(Entries on where items appear)
+ + +

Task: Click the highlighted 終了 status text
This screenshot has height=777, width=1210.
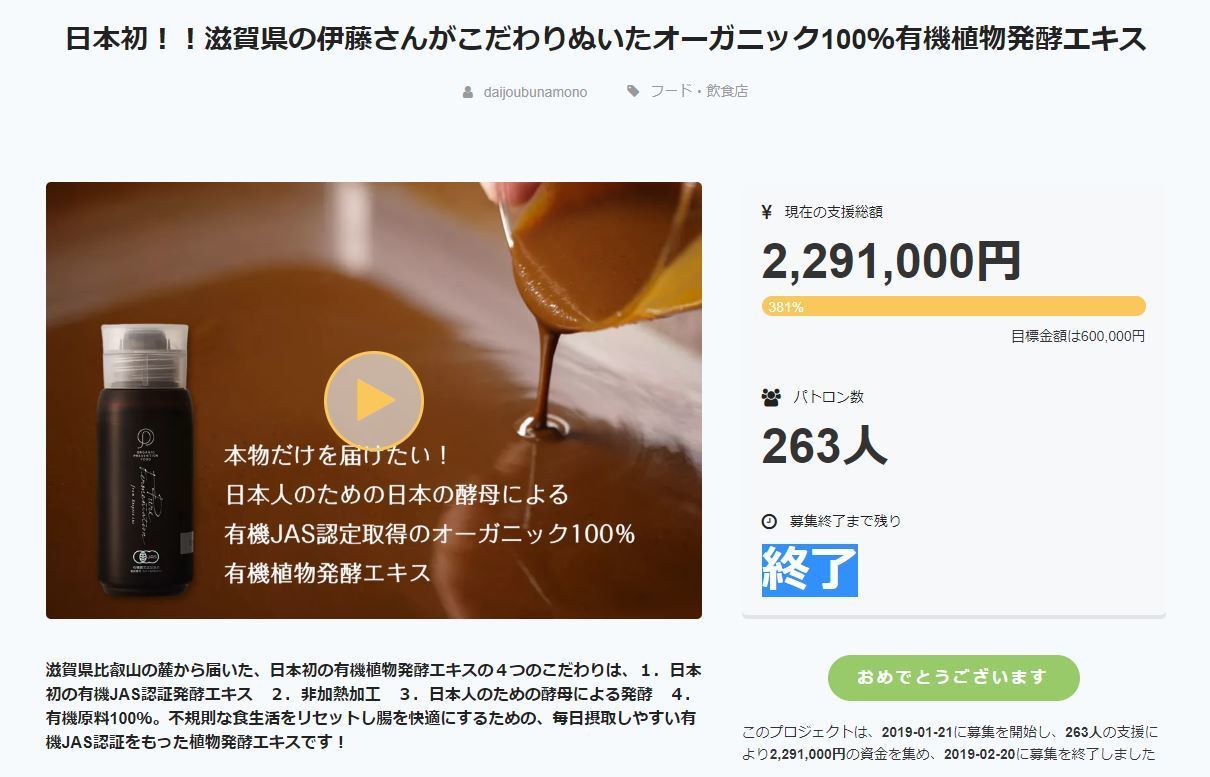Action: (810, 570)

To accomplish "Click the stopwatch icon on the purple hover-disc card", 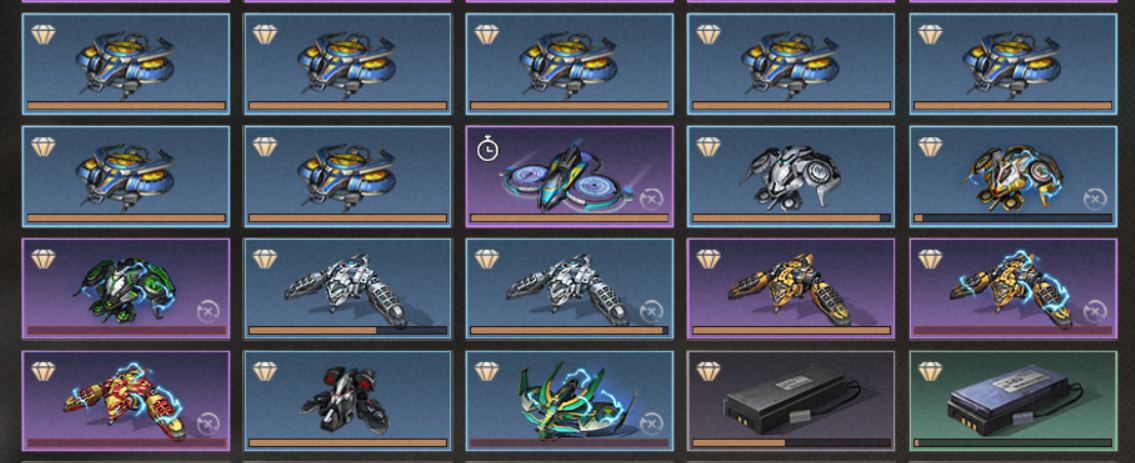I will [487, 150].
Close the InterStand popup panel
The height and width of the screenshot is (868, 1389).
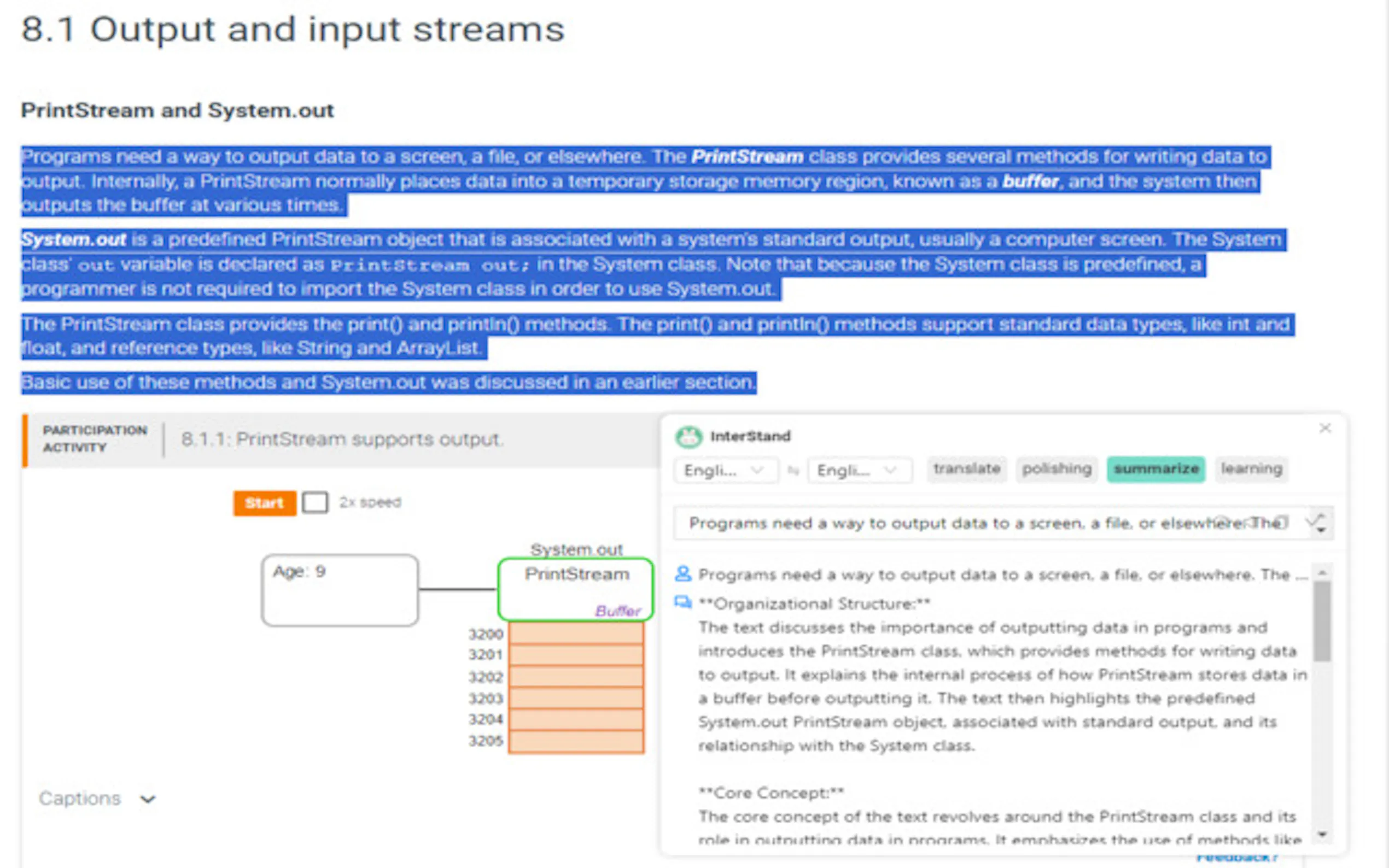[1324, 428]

+ + +

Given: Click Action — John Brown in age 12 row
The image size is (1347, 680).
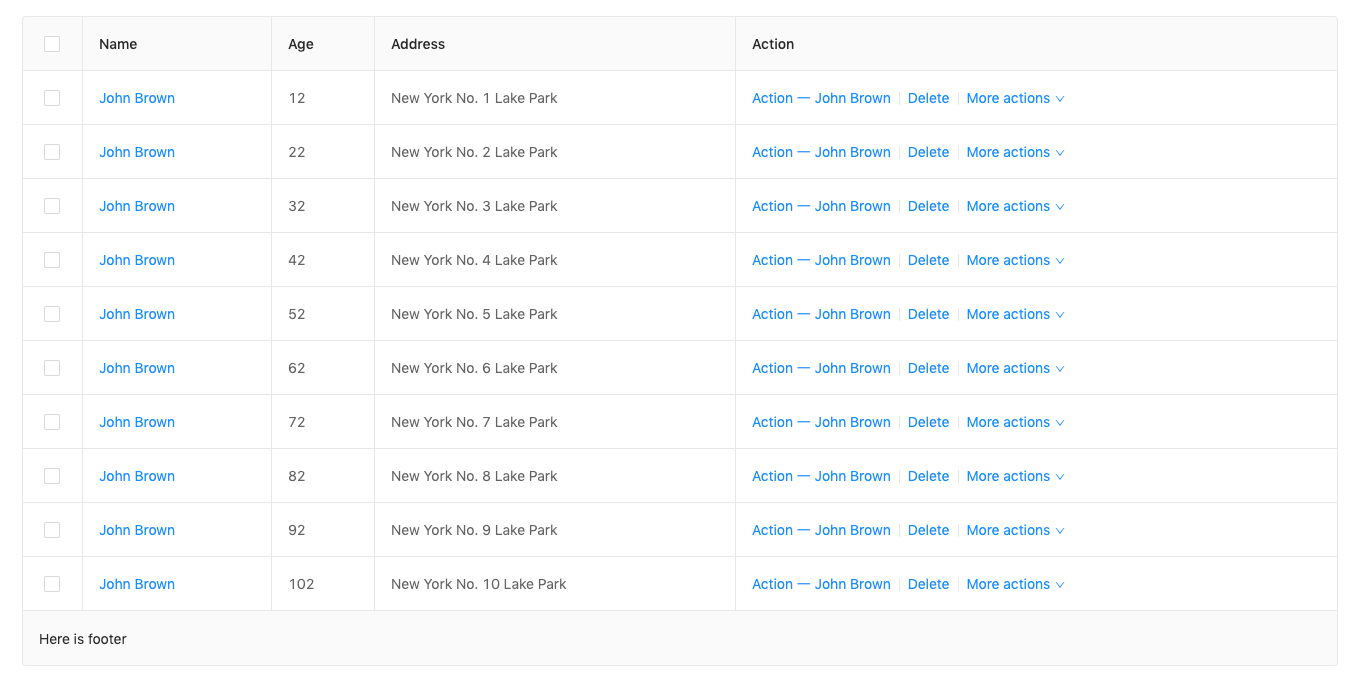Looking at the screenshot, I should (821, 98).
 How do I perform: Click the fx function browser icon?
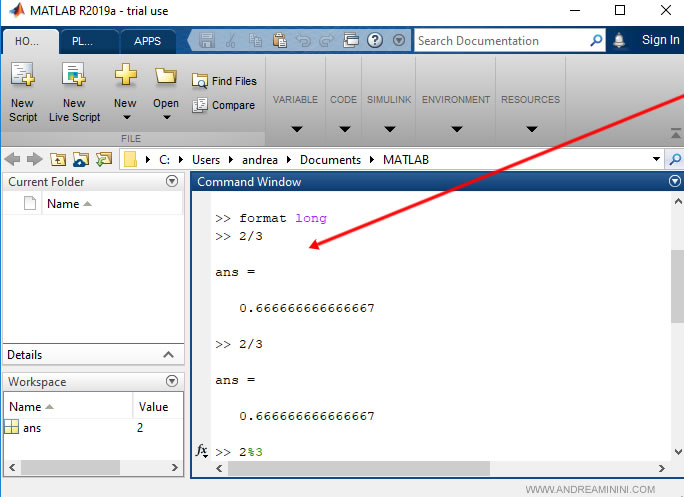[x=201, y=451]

+ + +

Copy the lines verbatim, beginning at the line that contains "Given: Click Action" and stopping after the line that contains "[x=201, y=451]". Omit the pictures from your copy.

▶ _Reply to the exercise_
Given: Click Action — John Brown in age 12 row
The image size is (1347, 680).
Looking at the screenshot, I should (821, 98).
 How do I perform: Click the fx function browser icon?
[x=201, y=451]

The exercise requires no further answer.